# Bessacarr 795



## Hsimpson (Apr 9, 2008)

Hi there, I'm a newbie so please excuse me if this is posted in the wrong forum.

My wife and I are buying our first motorhome and are considering a used 2006 bessacarr 795 with a fixed bed and we would like to know if anyone out there has owned a 795 and if so, how has it performed? are you happy with it?, is there anything we should look out for? etc... we are new to motorhoming and would appreciate any feedback that would help us make a decession on this.

Thank you for helping us


----------



## Rapide561 (Oct 1, 2005)

*Bessie 795*

Hi

I think the 795 is a rear U shaped lounge with a bed over the cab. Brian and Lisa (MONSI) had the Kontiki (non identical twin).

The fixed bed variant was the 760/765 (I think). I had the Kontiki equivalent.
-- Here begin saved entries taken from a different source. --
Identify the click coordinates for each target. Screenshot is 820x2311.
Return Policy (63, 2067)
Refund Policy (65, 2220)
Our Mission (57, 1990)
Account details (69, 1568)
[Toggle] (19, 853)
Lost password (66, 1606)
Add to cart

Plenty of storage on that van, good fresh water capacity and it took the test of the cold in Italy winter 2007.

Russell


----------



## Hsimpson (Apr 9, 2008)

Thanks Russell, yes you are correct it is the 765 we were looking at and not the 795 as I had previously suggested.

My wife prefers the autotrail mohican whereas I still have an urge to go for the bessacarr but we're not sure which is the better vehicle. Any help in that respect would be gratefully received.


----------